Unicode

So far in the book, all examples were meant for strings made up of ASCII characters only. A few years back that would've been sufficient for most of the use cases. These days it would be rare to encounter ASCII only project. This chapter will briefly discuss unicode matching.

Unicode character sets and u flag

Similar to escape sequence character sets, the \p{} construct offers various predefined sets to work with unicode. For negated sets, use \P{}. You'll also need to set the u flag.

// extract all consecutive letters
> 'fox:αλεπού,eagle:αετός'.match(/\p{L}+/gu)
< ["fox", "αλεπού", "eagle", "αετός"]

// delete all characters other than letters
> 'φοο12,βτ_4,foo'.replace(/\P{L}+/gu, '')
< "φοοβτfoo"

// extract whole words not surrounded by punctuation marks
> 'tie. ink east;'.match(/(?<!\p{P})\b\w+\b(?!\p{P})/gu)
< ["ink"]

info See MDN: Unicode property escapes for more details and list of \p{} sets. See also regular-expressions: unicode for an overview of challenges with unicode matching.

Codepoints

You can also use codepoints inside \u{} construct to specify unicode characters. This is similar to how \xhh can be used to specify ASCII characters with two hexadecimal digits.
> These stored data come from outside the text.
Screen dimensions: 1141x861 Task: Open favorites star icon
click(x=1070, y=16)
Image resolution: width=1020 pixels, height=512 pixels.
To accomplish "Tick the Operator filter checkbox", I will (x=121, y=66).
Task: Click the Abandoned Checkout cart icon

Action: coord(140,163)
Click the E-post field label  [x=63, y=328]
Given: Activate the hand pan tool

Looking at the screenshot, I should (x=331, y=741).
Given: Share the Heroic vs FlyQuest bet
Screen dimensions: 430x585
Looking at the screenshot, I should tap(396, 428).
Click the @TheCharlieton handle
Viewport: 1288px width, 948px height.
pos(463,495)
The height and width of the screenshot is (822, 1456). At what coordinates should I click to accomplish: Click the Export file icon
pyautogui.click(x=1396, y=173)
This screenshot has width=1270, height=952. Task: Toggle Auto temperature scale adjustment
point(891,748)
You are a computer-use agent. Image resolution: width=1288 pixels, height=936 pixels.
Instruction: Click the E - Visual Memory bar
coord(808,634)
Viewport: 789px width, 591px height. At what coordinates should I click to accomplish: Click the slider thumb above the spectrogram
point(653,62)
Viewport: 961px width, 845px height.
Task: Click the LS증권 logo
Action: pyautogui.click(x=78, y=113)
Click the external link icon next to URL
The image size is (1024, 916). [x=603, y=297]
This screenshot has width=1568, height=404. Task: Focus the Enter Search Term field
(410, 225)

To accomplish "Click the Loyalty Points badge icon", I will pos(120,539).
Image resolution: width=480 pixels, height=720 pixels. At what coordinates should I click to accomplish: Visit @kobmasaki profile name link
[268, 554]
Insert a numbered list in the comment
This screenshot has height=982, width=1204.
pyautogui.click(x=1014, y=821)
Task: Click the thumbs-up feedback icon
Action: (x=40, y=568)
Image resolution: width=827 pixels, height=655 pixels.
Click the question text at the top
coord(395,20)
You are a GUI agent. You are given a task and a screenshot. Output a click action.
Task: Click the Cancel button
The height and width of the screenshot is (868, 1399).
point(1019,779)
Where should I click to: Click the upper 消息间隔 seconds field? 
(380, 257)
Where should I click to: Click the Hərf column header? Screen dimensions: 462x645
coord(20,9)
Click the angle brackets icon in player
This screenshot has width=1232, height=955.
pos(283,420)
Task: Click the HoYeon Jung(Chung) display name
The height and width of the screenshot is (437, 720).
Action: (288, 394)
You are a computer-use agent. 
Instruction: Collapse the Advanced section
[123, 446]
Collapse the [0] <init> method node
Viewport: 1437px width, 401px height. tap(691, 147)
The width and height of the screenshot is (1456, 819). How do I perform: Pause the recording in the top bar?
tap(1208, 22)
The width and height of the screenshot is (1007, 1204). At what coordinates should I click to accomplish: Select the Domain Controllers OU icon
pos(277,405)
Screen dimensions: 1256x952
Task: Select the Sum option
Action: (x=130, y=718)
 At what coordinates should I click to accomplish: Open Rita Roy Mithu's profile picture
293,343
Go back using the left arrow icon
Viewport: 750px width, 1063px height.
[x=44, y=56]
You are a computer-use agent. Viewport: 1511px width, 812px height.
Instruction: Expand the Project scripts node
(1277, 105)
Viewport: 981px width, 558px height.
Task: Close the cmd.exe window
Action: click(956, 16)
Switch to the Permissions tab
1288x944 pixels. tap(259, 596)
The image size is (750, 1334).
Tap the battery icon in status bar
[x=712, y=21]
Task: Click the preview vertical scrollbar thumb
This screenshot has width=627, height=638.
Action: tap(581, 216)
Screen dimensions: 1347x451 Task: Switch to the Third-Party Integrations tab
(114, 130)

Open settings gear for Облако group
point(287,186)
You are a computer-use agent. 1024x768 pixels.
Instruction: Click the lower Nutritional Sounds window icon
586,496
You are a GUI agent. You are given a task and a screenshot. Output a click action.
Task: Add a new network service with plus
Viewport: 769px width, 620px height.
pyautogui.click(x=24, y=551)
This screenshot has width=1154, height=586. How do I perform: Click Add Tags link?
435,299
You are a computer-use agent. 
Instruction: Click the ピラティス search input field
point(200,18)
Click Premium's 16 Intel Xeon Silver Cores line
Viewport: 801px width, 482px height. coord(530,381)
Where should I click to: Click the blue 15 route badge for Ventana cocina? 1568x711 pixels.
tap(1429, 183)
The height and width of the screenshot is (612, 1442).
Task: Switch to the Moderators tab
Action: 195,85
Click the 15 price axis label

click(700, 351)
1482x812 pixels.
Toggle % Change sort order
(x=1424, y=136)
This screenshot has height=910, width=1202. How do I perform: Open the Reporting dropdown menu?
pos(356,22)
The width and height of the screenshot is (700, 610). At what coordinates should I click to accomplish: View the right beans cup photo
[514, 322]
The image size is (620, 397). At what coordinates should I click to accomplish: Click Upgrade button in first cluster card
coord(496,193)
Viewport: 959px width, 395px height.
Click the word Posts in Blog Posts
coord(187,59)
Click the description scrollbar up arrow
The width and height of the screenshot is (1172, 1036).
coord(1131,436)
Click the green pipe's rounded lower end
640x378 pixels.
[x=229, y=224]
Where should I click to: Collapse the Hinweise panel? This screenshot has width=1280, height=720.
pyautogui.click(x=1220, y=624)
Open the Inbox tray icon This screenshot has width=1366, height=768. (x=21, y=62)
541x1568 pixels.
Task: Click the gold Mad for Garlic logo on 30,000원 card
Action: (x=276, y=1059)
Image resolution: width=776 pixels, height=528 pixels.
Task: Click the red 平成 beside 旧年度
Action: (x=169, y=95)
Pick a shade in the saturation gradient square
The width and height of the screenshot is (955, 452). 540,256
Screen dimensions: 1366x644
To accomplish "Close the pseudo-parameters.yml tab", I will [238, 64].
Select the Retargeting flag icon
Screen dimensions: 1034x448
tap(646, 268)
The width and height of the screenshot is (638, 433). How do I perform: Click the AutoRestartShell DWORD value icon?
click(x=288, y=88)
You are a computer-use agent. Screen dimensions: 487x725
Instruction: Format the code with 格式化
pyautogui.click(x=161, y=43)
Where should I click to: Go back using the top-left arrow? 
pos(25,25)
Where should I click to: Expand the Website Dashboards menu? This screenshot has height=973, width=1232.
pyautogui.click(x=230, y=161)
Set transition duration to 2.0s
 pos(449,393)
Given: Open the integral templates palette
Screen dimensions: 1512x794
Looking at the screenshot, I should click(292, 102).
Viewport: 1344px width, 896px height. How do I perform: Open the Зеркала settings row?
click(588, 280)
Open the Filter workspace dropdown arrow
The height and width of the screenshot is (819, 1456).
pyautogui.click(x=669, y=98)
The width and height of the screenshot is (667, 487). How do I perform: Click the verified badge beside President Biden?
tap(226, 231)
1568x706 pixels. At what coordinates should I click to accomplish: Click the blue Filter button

// to get codepoints in hexadecimal from given string
> Array.from('fox:αλεπού', c => c.codePointAt().toString(16))
< ["66", "6f", "78", "3a", "3b1", "3bb", "3b5", "3c0", "3bf", "3cd"]

// using codepoint to represent a character
> '\u{3b1}'
< "α"

// character range for lowercase alphabets using \u{}
// note that \u{} will work with 'u' flag only
> 'fox:αλεπού,eagle:αετός'.match(/[\u{61}-\u{7a}]+/gu)
< ["fox", "eagle"]

info See also stackoverflow: Unicode string to hex.

Cheatsheet and Summary

NoteDescription
uflag to enable unicode matching
\p{}Unicode character sets
\P{}negated unicode character sets
see MDN: Unicode property escapes for details
\u{}specify unicode characters using codepoints

A comprehensive discussion on regexp usage with Unicode characters is out of scope for this book. Resources like regular-expressions: unicode and Programmers introduction to Unicode are recommended for further study.

Exercises

a) Check if given input strings are made up of ASCII characters only. Consider the input to be non-empty strings and any character that isn't part of 7-bit ASCII set should result in false as output.

> let str1 = '123 × 456'
> let str2 = 'good fοοd'
> let str3 = 'happy learning!'

> const pat1 =      // add your solution here

> pat1.test(str1)
< false
> pat1.test(str2)
< false
> pat1.test(str3)
< true

b) Retain only punctuation characters for the given string.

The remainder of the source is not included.